SUPPLIED INFORMATION:
****

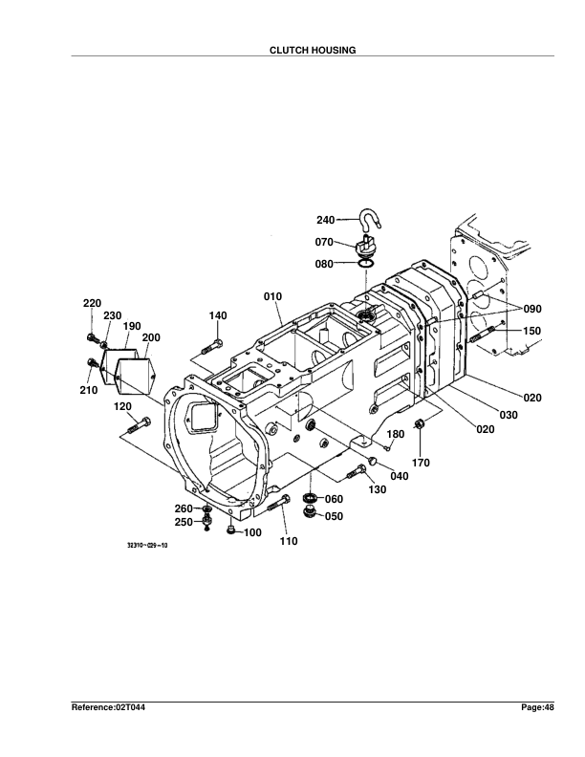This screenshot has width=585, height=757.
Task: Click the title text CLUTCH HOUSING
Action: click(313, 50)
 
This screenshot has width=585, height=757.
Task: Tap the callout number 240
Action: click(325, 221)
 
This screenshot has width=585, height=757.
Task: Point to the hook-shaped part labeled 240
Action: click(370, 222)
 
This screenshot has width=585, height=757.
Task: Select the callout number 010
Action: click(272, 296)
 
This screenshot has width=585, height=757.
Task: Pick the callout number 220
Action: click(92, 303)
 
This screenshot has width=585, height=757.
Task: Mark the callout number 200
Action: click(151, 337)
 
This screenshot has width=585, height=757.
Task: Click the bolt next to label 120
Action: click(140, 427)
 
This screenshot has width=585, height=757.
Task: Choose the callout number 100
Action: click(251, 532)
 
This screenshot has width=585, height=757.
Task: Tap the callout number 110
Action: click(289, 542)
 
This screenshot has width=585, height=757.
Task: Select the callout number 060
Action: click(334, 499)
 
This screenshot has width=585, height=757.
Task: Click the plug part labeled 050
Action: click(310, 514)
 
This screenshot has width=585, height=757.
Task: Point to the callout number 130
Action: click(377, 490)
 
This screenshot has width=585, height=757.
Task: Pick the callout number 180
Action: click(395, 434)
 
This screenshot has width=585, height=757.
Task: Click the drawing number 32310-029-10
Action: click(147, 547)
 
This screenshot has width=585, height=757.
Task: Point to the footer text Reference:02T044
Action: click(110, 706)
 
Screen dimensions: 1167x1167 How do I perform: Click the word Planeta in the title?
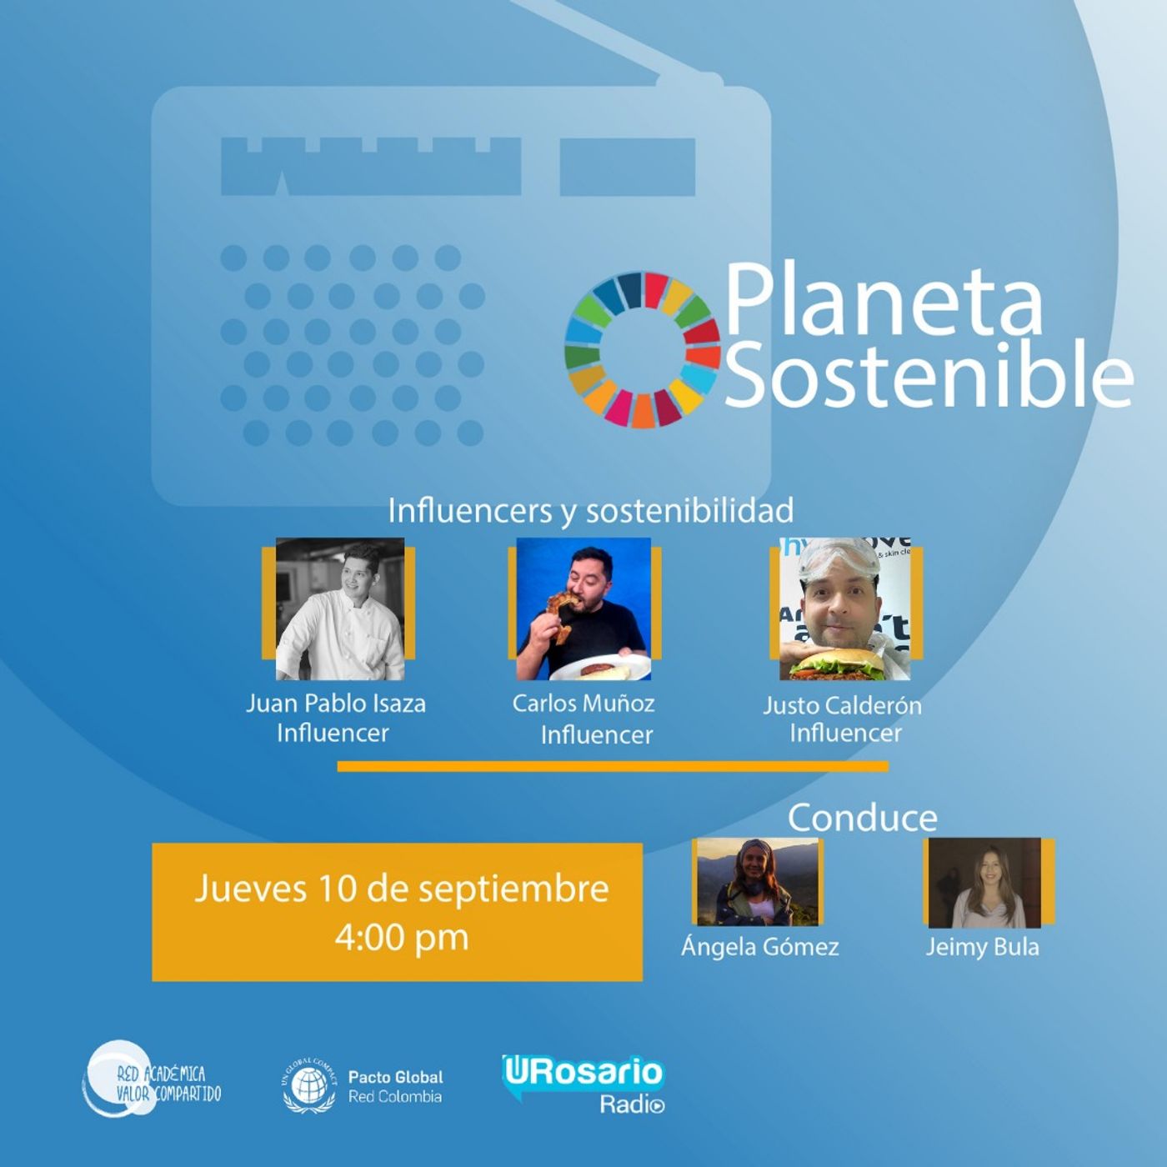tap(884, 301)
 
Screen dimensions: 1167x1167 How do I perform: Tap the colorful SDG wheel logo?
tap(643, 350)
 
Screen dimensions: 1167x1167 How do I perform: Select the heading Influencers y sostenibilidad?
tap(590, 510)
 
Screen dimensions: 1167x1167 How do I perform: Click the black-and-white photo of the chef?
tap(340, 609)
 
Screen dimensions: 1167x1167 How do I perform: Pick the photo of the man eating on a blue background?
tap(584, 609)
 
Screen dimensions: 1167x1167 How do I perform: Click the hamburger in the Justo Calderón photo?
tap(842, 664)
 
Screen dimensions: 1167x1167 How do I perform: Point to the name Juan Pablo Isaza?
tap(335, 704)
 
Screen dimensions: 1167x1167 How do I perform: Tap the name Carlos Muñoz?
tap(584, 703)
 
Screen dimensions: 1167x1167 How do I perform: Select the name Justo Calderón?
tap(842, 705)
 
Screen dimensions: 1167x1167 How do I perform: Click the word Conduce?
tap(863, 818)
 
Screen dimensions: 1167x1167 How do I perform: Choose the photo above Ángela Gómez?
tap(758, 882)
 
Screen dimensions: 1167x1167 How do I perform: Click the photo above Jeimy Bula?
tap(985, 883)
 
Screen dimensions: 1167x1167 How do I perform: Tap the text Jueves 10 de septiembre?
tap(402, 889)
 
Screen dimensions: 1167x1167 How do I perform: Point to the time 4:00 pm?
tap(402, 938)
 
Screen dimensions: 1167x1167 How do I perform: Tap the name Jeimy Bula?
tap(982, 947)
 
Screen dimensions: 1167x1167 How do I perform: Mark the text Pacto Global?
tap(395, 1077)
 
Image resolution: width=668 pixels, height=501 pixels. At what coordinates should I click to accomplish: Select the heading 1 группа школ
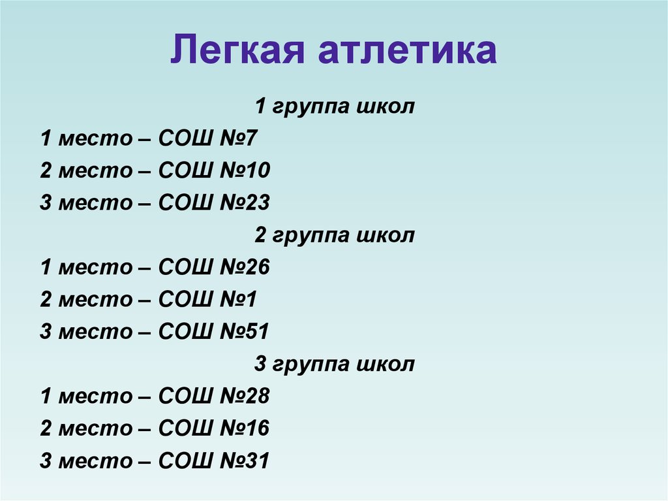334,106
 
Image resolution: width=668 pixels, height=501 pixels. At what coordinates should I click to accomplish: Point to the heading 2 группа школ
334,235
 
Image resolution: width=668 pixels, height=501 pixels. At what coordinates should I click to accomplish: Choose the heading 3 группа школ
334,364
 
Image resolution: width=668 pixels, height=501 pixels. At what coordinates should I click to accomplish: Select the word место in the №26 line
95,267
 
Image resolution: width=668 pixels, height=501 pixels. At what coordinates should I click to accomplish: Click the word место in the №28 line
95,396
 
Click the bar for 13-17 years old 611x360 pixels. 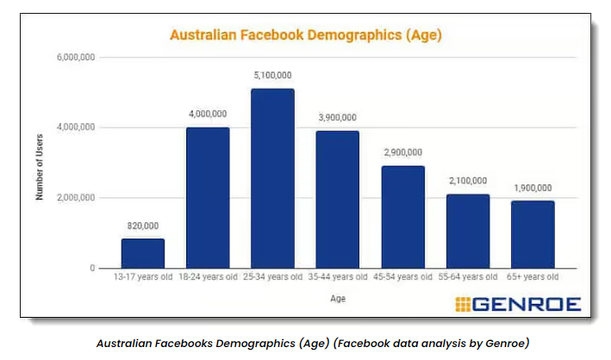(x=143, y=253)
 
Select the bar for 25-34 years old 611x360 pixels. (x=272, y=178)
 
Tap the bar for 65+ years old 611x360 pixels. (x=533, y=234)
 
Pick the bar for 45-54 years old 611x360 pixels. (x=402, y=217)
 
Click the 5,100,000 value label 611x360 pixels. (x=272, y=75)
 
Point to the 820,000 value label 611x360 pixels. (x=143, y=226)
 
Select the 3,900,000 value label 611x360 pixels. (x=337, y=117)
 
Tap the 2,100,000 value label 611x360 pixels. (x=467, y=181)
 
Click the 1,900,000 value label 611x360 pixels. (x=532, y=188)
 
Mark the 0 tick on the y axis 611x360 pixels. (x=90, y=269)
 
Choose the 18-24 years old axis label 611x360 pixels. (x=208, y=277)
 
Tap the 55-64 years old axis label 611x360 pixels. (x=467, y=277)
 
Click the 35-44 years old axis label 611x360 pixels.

****

INSTRUCTION:
Rescale the part of the listing that opens with its first line and closes with the line containing "Action: click(370, 222)". Reproduce every line in that span, requests included, and multiply each click coordinate in the answers by 0.9, rounding to whole numbers with halves rounded up. Leave the pictures out and keep all other numbers unchanged.

PROBLEM SOLUTION:
This screenshot has width=585, height=757.
Task: Click the title text CLUTCH HOUSING
Action: click(282, 45)
 
This screenshot has width=585, height=757.
Task: Tap the callout number 240
Action: click(293, 199)
 
This screenshot has width=585, height=757.
Task: Point to the hook-shaped part labeled 240
Action: click(333, 200)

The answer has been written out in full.